Discussion au sein de l`ONU

À l’occasion du lancement des activités du Centre de formation des Nations unies pour le multilinguisme et le perfectionnement professionnel, la Représentation permanente de l’OIF auprès des Nations unies, en liaison avec le Groupe des Ambassadeurs francophones, et le Groupe des Amis de l’Espagnol, ont organisé conjointement une discussion sur le thème « Langue(s) et diplomatie ».
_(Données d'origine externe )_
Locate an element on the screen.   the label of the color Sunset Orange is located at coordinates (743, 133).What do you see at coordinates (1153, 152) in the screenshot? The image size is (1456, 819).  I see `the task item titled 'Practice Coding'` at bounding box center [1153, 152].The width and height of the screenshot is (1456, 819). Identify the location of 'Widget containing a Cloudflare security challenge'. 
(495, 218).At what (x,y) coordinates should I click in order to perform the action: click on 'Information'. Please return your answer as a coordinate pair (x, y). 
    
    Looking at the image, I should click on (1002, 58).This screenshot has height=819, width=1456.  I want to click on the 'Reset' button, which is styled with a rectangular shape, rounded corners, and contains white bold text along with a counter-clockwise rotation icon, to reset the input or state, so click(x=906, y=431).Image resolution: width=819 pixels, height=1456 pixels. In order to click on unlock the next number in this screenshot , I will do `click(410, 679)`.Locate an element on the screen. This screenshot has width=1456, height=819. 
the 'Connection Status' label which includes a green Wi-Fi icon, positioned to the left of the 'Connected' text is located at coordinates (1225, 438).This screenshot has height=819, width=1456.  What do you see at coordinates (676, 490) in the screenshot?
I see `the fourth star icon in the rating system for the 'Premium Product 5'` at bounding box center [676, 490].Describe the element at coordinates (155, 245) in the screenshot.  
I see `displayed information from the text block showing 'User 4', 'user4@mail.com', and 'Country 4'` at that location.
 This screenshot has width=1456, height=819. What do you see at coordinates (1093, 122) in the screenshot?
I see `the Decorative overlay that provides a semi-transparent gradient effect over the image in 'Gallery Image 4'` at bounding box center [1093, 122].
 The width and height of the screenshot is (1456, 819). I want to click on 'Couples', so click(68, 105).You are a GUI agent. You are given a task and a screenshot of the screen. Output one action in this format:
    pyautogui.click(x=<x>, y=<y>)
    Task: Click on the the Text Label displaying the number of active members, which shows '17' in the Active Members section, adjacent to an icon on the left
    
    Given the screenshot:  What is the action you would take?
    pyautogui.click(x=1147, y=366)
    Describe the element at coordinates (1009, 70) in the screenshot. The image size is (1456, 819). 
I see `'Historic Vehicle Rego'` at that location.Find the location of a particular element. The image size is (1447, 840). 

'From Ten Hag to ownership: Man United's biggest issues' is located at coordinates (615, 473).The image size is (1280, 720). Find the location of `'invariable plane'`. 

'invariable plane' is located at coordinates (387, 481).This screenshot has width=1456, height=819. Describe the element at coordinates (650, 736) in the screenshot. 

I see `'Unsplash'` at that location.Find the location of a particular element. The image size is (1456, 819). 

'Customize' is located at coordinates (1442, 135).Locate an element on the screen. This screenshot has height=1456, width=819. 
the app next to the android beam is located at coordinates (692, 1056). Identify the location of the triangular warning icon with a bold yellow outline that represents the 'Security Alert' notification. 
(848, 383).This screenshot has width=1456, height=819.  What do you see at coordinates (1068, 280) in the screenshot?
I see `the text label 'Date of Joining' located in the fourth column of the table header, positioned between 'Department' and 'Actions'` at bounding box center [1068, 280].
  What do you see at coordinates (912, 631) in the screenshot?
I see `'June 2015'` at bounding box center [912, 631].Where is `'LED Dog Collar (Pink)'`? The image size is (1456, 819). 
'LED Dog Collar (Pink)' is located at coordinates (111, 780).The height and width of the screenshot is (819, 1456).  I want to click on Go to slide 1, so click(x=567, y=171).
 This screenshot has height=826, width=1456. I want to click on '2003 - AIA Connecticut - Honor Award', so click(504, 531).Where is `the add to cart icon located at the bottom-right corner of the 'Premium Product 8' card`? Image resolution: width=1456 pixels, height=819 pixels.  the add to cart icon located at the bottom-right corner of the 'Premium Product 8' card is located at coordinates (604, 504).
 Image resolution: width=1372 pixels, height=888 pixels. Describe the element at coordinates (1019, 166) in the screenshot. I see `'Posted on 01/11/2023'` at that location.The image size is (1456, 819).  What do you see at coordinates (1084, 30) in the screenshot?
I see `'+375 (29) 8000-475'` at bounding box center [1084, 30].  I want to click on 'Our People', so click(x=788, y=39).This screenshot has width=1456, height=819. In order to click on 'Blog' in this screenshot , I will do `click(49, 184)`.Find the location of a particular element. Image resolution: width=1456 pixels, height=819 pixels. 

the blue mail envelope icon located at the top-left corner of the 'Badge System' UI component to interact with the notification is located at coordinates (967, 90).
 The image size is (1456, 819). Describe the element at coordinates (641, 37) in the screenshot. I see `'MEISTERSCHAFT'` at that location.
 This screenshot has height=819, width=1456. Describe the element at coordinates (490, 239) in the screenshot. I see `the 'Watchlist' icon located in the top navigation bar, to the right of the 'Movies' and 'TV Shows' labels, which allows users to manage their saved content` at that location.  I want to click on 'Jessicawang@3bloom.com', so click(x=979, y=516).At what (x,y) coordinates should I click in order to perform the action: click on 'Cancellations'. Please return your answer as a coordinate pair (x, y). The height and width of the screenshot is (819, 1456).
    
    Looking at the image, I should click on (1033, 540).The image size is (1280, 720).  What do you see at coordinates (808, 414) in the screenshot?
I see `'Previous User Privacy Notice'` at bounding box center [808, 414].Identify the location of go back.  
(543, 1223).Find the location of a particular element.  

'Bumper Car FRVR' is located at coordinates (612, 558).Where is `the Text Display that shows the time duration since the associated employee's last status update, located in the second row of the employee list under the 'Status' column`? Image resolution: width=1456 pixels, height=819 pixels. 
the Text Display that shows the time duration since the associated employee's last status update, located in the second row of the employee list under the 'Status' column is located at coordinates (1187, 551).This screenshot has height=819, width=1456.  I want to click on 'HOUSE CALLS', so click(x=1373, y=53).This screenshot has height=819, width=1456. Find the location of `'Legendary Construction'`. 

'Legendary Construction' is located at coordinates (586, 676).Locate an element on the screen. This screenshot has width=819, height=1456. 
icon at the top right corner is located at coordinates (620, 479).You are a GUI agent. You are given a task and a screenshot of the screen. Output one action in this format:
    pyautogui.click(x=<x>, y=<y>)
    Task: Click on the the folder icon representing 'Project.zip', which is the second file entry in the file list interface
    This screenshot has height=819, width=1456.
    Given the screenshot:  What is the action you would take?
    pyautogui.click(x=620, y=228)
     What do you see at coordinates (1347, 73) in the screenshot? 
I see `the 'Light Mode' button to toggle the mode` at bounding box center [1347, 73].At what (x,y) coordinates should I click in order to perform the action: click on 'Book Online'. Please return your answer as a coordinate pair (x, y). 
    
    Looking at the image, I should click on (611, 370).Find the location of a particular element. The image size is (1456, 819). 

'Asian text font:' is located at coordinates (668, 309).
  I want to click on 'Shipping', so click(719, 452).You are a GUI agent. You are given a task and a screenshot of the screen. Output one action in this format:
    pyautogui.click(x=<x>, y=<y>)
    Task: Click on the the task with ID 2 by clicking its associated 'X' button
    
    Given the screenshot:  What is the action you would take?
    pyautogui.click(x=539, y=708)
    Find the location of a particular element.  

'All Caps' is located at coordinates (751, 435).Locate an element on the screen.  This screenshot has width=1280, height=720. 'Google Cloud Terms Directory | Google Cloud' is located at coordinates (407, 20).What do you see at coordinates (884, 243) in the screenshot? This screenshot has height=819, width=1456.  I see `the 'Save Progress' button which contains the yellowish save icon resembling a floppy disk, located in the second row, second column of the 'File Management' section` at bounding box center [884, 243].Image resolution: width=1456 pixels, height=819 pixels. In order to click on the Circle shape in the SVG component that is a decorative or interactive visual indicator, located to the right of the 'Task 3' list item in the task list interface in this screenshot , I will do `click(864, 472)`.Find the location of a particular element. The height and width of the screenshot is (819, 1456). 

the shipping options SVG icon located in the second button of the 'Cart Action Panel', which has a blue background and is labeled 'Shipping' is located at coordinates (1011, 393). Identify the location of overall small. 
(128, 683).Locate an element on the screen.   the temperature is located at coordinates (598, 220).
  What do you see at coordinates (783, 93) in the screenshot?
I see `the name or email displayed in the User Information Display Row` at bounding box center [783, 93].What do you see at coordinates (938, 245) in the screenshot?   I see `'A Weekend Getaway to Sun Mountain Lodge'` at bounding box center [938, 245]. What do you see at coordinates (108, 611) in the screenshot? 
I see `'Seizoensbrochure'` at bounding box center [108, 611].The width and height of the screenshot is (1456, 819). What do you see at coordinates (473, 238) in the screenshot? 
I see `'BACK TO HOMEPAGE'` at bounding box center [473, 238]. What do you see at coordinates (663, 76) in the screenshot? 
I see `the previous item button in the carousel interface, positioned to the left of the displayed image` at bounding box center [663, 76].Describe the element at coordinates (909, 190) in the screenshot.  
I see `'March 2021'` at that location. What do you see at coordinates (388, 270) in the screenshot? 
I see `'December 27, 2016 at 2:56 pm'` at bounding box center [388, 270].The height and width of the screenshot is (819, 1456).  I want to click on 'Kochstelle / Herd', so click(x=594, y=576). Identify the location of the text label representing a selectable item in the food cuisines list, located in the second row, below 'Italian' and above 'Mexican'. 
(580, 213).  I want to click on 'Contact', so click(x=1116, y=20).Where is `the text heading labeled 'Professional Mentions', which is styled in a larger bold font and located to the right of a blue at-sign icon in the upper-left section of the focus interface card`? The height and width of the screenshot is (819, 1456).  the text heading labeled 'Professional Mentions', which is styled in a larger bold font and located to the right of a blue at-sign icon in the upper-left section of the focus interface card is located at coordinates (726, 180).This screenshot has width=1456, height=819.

Le respect de la diversité et des droits linguistiques et culturels est une condition du bon fonctionnement des organisations multilatérales. Pourtant, la mise en œuvre effective du multilinguisme rencontre un grand nombre de défis : politiques, culturels et techniques. Cette discussion visait à souligner l’engagement commun, les convergences des questionnements liés à l’utilisation de la langue dans le système des Nations unies.

Le Représentant permanent de l’OIF auprès des Nations unies, Paul Robert Tiendrébéogo, a ouvert cet échange en rendant hommage à l’héritage laissé par Boutros Boutros Ghali, ancien Secrétaire général des Nations unies, puis de la Francophonie : « Boutros Boutros Ghali avait, aussi bien pour l’OIF que pour l’ensemble de la communauté internationale, une vision exigeante du rôle de la langue dans la réalisation d’un multilatéralisme effectif, ainsi que d’une diversité véritablement vécues dans les organisations internationales ». L’Ambassadeur a également tenu à remercier les acteurs de l’ombre qui, dans les instances internationales, permettent à chacun d’utiliser sa propre langue, les interprètes et traducteurs.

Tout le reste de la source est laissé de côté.